Rigby was one of the first dogs I met on this forum, and he wasn't even a golden retriever. Any time I hear of a whippet, I always think of Rigby and the bond you two had. 

Hugs!


----------



## mainegirl (May 2, 2005)

Jenna,
I am so sorry to hear of the passing of rugby. I always loved you posts about him and the deep bond you had with him. What a joy to have him since you were 17, and what a loss for you. You will be together again. Just hold on until that day and focus on your human baby
Beth, moose and anger


----------



## Rainheart (Nov 28, 2010)

I am so so sorry... there are no words for you. I just hope that time can ease some of your pain.


----------



## Penny & Maggie's Mom (Oct 4, 2007)

Oh Jenna, I'm so sorry. I know how special your bond was with him and how heartbroken you are. Sending comforting thoughts and prayers.


----------



## jealous1 (Dec 7, 2007)

Jenna, 

Even though I haven't seen you on in such a long time, as soon as I saw the title of this thread I knew this was you and your Rigby . . . you always talked so lovingly of him. I am so sorry for your loss and hope his memories will one day bring you smiles; right now is the time to grieve. RIP Rigby.


----------



## CAROLINA MOM (May 12, 2009)

I'm so sorry for your loss of Rigby, he was such a special boy.

Godspeed Rigby, you are missed.


----------



## Phillyfisher (Jan 9, 2008)

Jenna,

So sorry to hear about the passing of Rigby. He was a special gift, just for you, and only you. I wish I had words to comfort you, but I do not. Please know that you are in my prayers...


----------



## davebeech (Feb 11, 2006)

very sorry to hear about Rigby

Rest In Peace Rigby


----------



## inge (Sep 20, 2009)

I am so very, very sorry for your loss, Jenna...


----------



## Shellbug (Nov 14, 2013)

I'm so very sorry for your loss 


Sent from Petguide.com Free App


----------



## desilu (Nov 2, 2006)

I am so sorry for your loss, Jenna. I remember your stories of Rigby and how much he meant to you. Thinking of you and wishing you peace.


----------



## brianne (Feb 18, 2012)

Terribly sorry to hear about your Rigby. I can clearly remember how completely devastated I was when my heart-and-soul dog died, even 16 years later. The world just stops and seems devoid of joy.

Sending prayers for peace and comfort.


----------



## laprincessa (Mar 24, 2008)

I just saw this - I am so sorry.


----------



## 3 goldens (Sep 30, 2005)

I am so sorry.

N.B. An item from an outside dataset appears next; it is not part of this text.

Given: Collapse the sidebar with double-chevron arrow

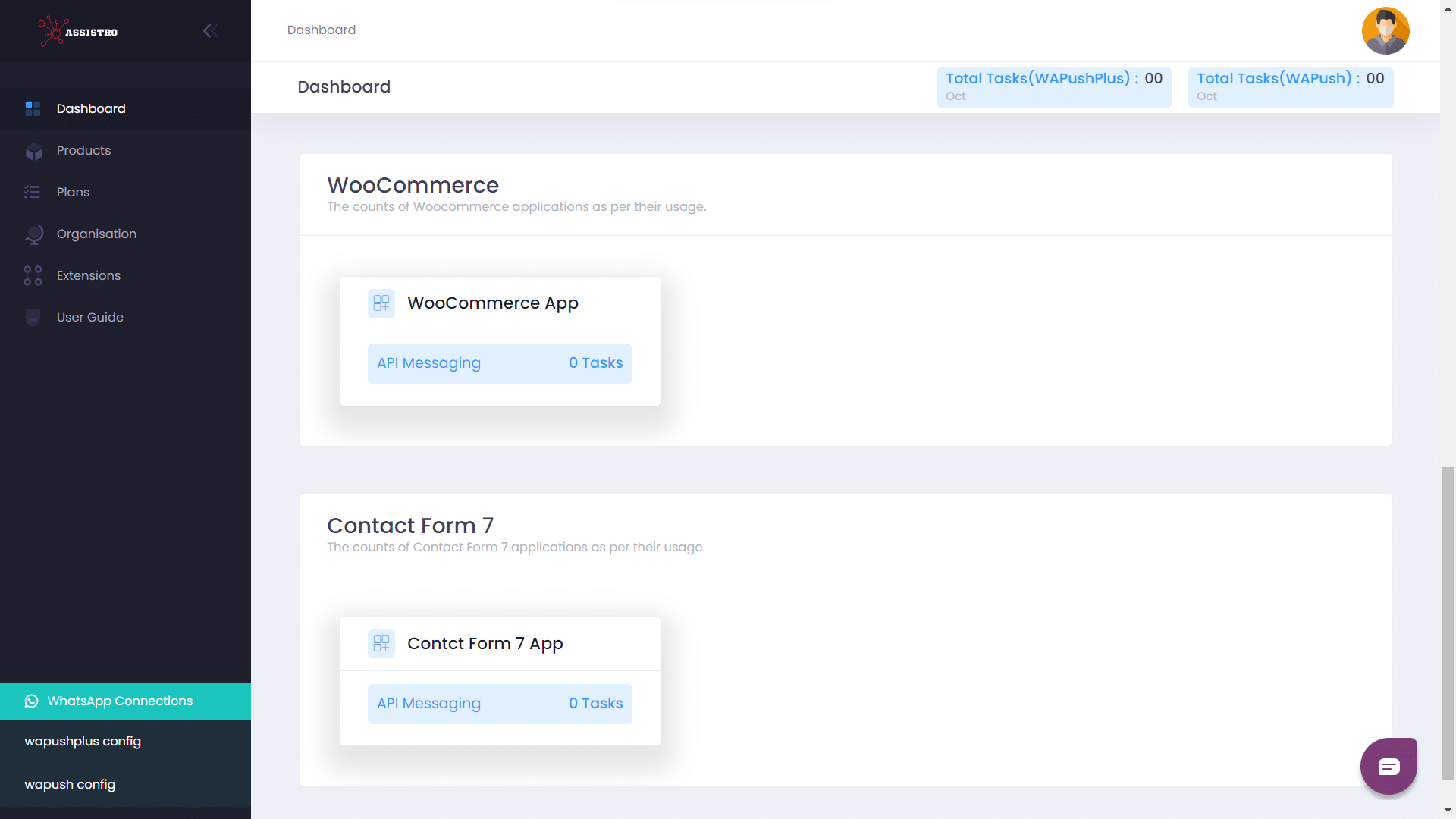Looking at the screenshot, I should [x=211, y=30].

I remember him so well. What a long wonderful life he had with you. All I can ay is you will never forget him, he will never leave your heart.


----------



## wjane (Oct 12, 2013)

What a majestic boy - hoping you find some comfort.


----------



## kwhit (Apr 7, 2008)

Just seeing this now.

I am so very, very sorry Jenna. 

RIP sweet Rigby...


----------



## lgnutah (Feb 26, 2007)

Oldie here who very much remembers you and rigby and the many posts we shared. 
No, I cant know your pain, bu I can feel your anguish and I care. (((ACC)))


----------



## Karen519 (Aug 21, 2006)

*Jenna*

Jenna

I am so very sorry to hear about Rigby! My Smooch and Snobear will take care of him.


----------



## Ylan's Mom (May 14, 2013)

I am sorry for your loss. I can understand, I was lucky and privilege to have my Ylan. You are one of the lucky ones too, and that makes it hard. I would not change a thing though, time will help. My prayers are with you...


----------



## tob (Nov 29, 2010)

I am so sorry for your loss but I am sure he had wonderful 16.5 years with you. 
We will see them again some day..


----------



## Jersey's Mom (Nov 25, 2007)

Jenna, I'm so sorry for your loss. RIP sweet Rigby, and Godspeed!

Julie, Jersey and Oz


----------



## Selli-Belle (Jan 28, 2009)

Jenna, I am so sorry for your loss.


----------